Top of Entries supplied
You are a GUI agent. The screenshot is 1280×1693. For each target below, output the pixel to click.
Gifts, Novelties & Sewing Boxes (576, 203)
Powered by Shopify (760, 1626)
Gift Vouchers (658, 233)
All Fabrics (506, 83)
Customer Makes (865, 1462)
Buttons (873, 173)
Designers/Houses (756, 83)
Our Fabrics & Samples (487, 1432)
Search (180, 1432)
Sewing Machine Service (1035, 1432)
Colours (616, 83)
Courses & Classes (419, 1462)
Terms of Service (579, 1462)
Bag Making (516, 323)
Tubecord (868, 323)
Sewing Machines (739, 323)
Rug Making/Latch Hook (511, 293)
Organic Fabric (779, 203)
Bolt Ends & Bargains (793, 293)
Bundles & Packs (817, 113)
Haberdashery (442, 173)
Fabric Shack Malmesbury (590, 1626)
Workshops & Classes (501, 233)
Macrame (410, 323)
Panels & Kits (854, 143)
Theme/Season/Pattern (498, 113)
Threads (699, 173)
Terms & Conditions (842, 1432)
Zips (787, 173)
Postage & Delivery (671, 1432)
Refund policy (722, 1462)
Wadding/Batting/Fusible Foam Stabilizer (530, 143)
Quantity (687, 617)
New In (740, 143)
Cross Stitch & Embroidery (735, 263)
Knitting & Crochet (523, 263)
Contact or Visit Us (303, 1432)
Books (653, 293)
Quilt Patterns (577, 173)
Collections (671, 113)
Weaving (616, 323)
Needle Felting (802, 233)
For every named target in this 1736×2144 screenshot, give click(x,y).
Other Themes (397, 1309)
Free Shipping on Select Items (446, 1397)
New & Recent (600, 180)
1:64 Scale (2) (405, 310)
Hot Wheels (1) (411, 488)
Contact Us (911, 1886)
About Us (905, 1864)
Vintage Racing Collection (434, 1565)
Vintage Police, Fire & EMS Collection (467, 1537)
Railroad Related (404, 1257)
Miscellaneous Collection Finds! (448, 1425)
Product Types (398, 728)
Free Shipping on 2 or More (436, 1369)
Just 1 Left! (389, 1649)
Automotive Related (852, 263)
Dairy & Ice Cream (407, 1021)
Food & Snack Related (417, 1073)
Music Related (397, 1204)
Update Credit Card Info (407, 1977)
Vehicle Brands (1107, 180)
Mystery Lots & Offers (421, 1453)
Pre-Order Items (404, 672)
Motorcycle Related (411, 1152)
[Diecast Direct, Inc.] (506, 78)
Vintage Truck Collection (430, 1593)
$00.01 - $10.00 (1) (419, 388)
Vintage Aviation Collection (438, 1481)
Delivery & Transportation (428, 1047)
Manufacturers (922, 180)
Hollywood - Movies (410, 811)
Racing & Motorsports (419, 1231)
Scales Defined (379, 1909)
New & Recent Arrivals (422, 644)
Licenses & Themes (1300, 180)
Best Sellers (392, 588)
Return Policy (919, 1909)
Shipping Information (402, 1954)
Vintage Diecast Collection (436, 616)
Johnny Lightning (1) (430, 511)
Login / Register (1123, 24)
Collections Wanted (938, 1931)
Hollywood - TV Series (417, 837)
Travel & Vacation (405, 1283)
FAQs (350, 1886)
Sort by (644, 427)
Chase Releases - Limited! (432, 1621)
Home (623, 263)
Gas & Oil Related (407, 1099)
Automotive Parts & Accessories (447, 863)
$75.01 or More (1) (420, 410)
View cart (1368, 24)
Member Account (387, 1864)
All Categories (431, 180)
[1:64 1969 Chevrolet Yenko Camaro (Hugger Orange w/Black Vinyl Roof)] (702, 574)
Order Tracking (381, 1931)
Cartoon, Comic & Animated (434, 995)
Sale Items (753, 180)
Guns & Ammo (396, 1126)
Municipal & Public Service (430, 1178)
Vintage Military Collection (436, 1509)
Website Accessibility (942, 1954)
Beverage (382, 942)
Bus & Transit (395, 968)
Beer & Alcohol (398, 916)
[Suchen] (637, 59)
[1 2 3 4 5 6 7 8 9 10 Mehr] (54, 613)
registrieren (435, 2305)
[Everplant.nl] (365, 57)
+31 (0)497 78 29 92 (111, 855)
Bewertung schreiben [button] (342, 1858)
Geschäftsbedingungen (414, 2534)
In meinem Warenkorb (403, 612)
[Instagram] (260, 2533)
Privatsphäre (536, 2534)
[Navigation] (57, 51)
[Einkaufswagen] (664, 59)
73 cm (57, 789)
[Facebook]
Bottom of Entries supplied
[Problem to solve]
Among the lines of the preceding data, which ones hold the word "Service"? List them.

[Response to this exercise]
Sewing Machine Service (1035, 1432)
Terms of Service (579, 1462)
Municipal & Public Service (430, 1178)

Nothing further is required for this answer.